If the operation of a two apples belong to an existing collection, then survived to the final target Apple apparently mortal. If an operator has an apple belongs to an existing collection, then in order to make the Apple survive to meet behind the operation, another Apple certainly belongs to the set before this operation.
Exam time thought the collection also thought Converse, Leng Shimo out out how to write, there is uncertainty about the meaning of a place.

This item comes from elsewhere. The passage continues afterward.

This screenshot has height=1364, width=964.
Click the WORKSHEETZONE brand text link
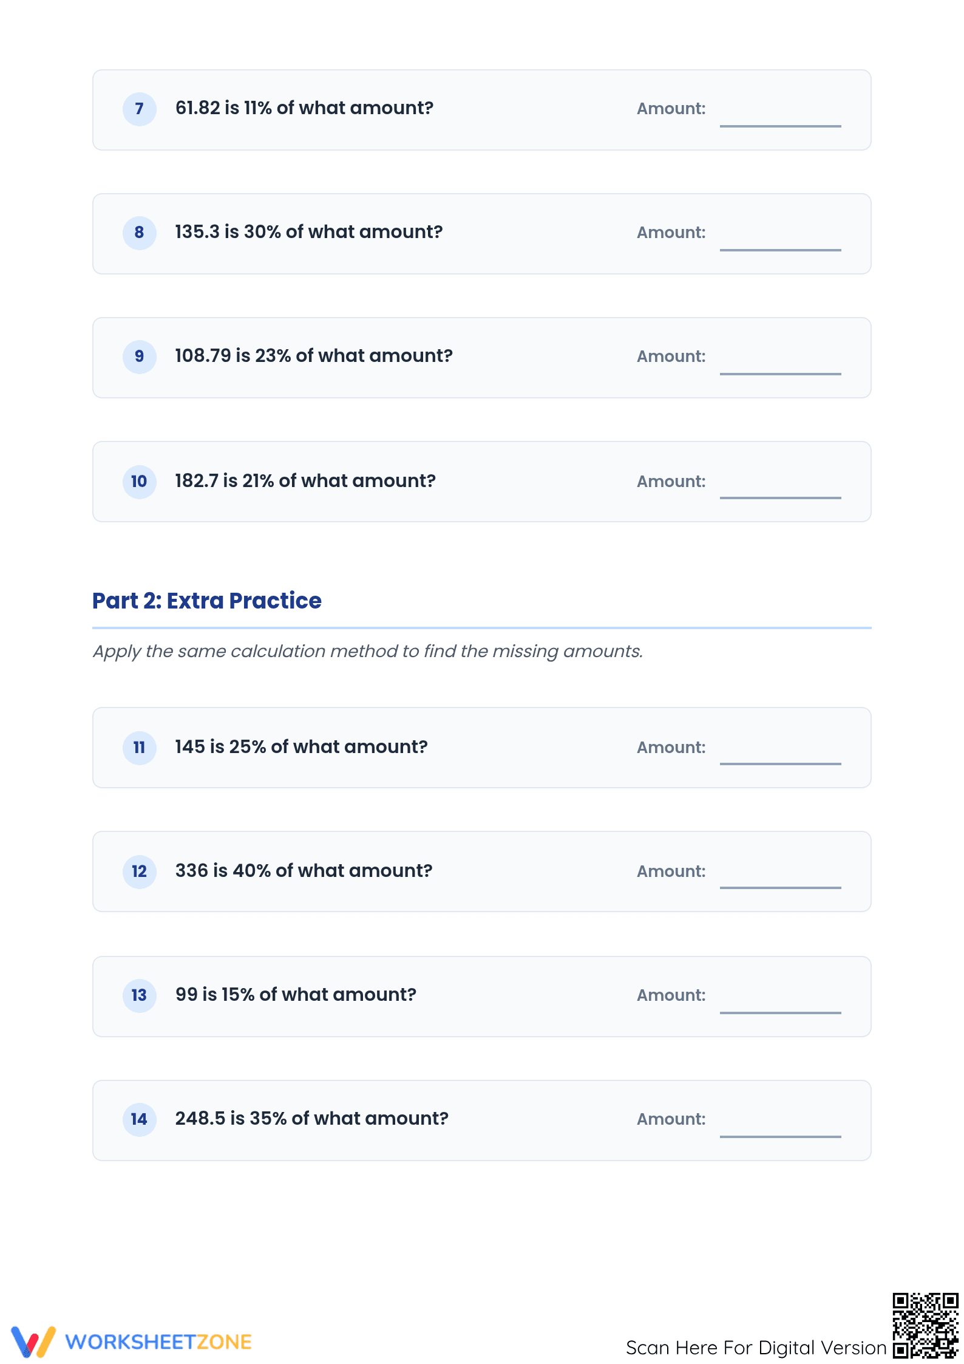click(x=158, y=1342)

#include<iostream> #include<cstdio> #include<bitset> #include<cstring> using namespace std; int n,m,vis[410],flag,ans,x[50010],y[50010],num; bitset<410>a[410]; int main() { scanf("%d%d",&n,&m); for(int i=1;i<=m;i++){ scanf("%d%d",&x[i],&y[i]); } for(int i=1;i<=n;i++){ a[i][i]=1; for(int j=m;j>=1;j--){ int u=x[j],v=y[j]; if(a[i][u]&&a[i][v]){ vis[i]=1; break; } else if(a[i][u]||a[i][v]){ a[i][u]=a[i][v]=1; } } } for(int i=1;i<=n;i++){ for(int j=i+1;j<=n;j++){ if(!vis[i]&&!vis[j]&&(a[i]&a[j]).count()==0)ans++; } } printf("%d",ans); return 0; }
Several test problems exposed more and more, a little bit not cope.
Taking advantage of the National Day quickly chased training schedule ... otherwise the fear is really a complete end after more than a month.